Just the facts, ma'm: 911 operators have to practically be psychologists to defuse the panic callers feel. They're trained to calmly ask questions that will get the answers they need and in the order that's most important:
Situation: What appears to be happening--a suspicious person roaming your neighborhood, someone attempting to break into a building, a drug deal going down, etc. You don't need to embellish your report hoping it will speed a response. (A well-known realtor in town used to report derelicts sleeping on the steps of nearby houses. When the 911 operator inquired if the suspect looked drunk, he'd reply, trying to speed up the response, "I don't know--he looks dead!") Giving false information could get you in trouble and does nothing to get the police there faster.
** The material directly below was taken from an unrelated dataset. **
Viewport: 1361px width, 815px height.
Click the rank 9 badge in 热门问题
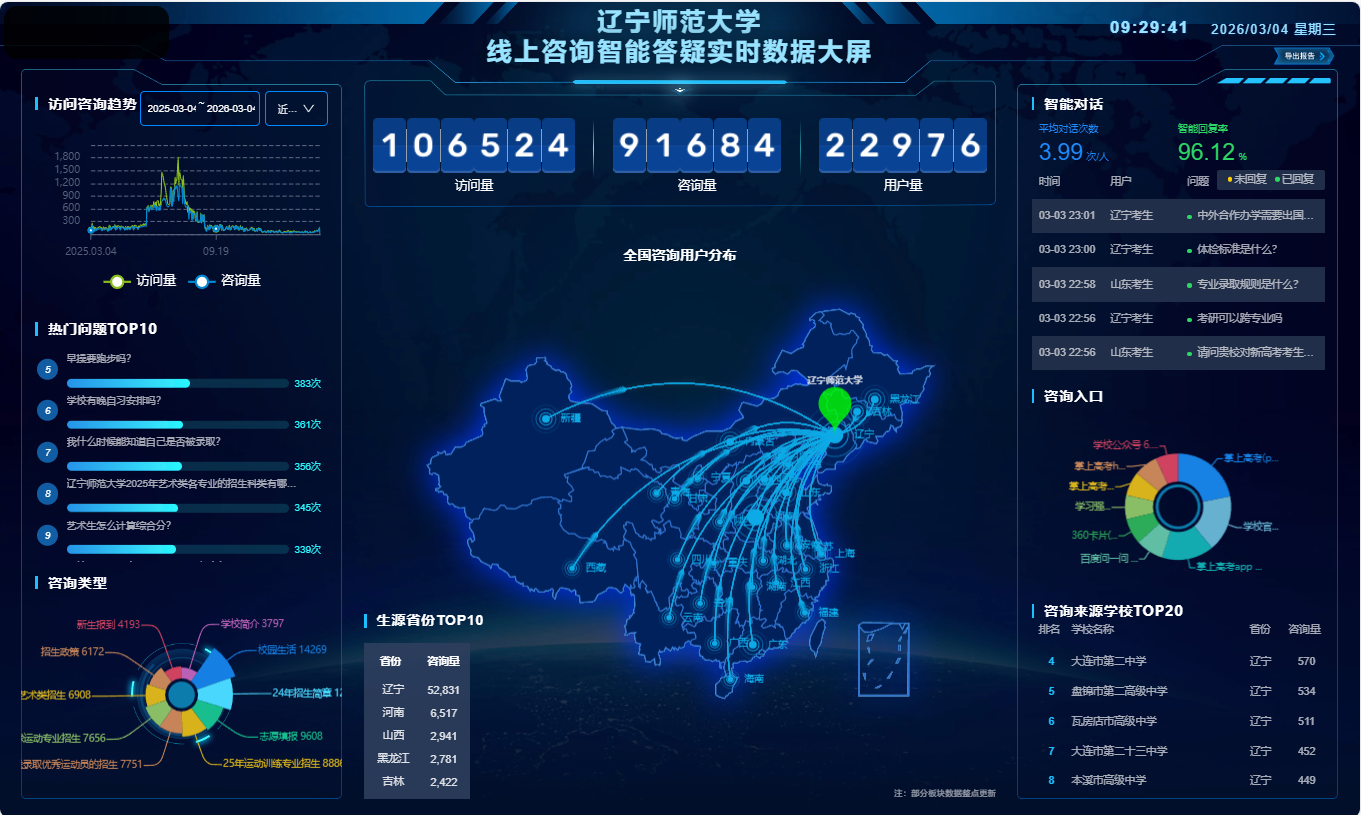pyautogui.click(x=47, y=536)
Description: Describe any suspect (or suspects and the number of them) in as much detail as you can:
- Sex and race.
- Estimated height and weight.
- Clothing: color and style of shirt and pants; color of shoes and brand; same for hat, if he's wearing one.
- Other identifiers: logos on clothing, hair style, facial hair, jewelry, etc.
- Weapon: If you see a weapon, describe it as best you can. A handgun? An assault rifle? A knife? It will help responding officers to know what they are facing.
- Anything else the 911 operator asks you.
Follow up: Too often citizens call 911 and then say, "There! I've done my part." That's a big part, but sometimes the police may have additional questions after apprehending a suspect and not know how to contact you to get that information. Call the 8th District station (658-6080)--or the station near where you live--and identify yourself as the person who called 911. Ask if they need any additional input from you. Let them know how they can get in touch with you if they do.
Subscribers have said in emails to NOcrimeline that they contacted the station and never heard anything back. Again, it would be nice to be thanked by the police and assured they will call you if they need more information.
But, folks, I'll tell ya--based on some of the emails I get, there's an awfully lot left out that would be informative. Make sure you're giving the police as much information as you possibly can so they can do exactly what you want them to--keep you safe.